Une religion : le cinéma
         Pour faire ressentir ces échelles de temps différentes entre les lieux où se déroulent l’action, Christopher Nolan a recours à des acteurs différents pour interpréter un même personnage selon son âge (trois pour le personnage de Murphy), ou utilise un maquillage très peu marqué pour vieillir artificiellement ses acteurs. Ces deux conventions sont à rapprocher de l’usage limité des effets spéciaux numériques (les plans sur la carlingue du vaisseau de Cooper suffisent à raconter ses acrobaties aériennes) ou de l’obstination du cinéaste à tourner en pellicule[1] : s’expriment ici la foi de Nolan dans le cinéma, qui fait appel à la propre croyance du spectateur dans l’histoire qui lui est racontée, et qui rend plus émouvant encore ses long-métrages.

De la science(-fiction)
Le goût de Christopher Nolan pour la complexité – synonyme selon lui de divertissement – l’a amené à mettre en scène ce scénario qui, pour être totalement compréhensible, demande un minimum de culture scientifique (surtout sur la relativité). La nature hollywoodienne du long-métrage impose certes quelques scènes de vulgarisation. Celles-ci, sur l’appréhension de la quatrième dimension notamment, sont toujours administrées à Cooper et donc aux spectateurs – or il est impensable que des astronautes aient besoin de se faire expliquer ces notions en pleine mission. Excepté ces quelques minutes donc, force est de reconnaître l’audace salutaire de faire appel à l’intelligence de ses spectateurs dans un blockbuster. « Interstellar », c’est de la science-fiction avec de la vraie science dedans… ce qui est assez rare pour être signalé[2] (il suffit de regarder « Thor 2 » et autres Marvelleries pour comprendre ce que c’est vraiment, un gloubi-boulga scientifique !). Et comme le (re)prouve Nolan, spécialement avec la dilatation du temps déjà évoquée plus haut, la science est un terreau extrêmement fertile pour la fiction et la dramaturgie.
Cependant, mis à part le fameux « sense of wonder », la science seule ne peut faire naître seule l’émotion. C’est pourquoi l’histoire d’ « Interstellar » parle d’abord de sentiments humains (« Interstellar », c’est l’histoire d’un père qui veut revoir ses enfants), et qu’elle est aussi bouleversante. « L’amour traverse les dimensions » ose même avancer le film avant de le démontrer (fictivement)… Une idée belle et émouvante.

**LIGNES FOURNIES:**
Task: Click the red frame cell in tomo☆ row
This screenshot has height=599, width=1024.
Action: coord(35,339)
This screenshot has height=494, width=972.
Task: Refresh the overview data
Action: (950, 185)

**ÉNONCÉ ÉCRIT A:** D'après l'extrait sur « Interstellar », combien d'acteurs interprètent le personnage de Murphy ?
**ÉNONCÉ ÉCRIT B:** Recopiez à l'identique l'ensemble des lignes fournies, sans en omettre aucune.
L'extrait et les lignes fournies sont deux matériaux sans rapport l'un avec l'autre.

**RÉPONSE COMPLÈTE A:** Trois acteurs.

**RÉPONSE COMPLÈTE B:**
Task: Click the red frame cell in tomo☆ row
This screenshot has height=599, width=1024.
Action: coord(35,339)
This screenshot has height=494, width=972.
Task: Refresh the overview data
Action: (950, 185)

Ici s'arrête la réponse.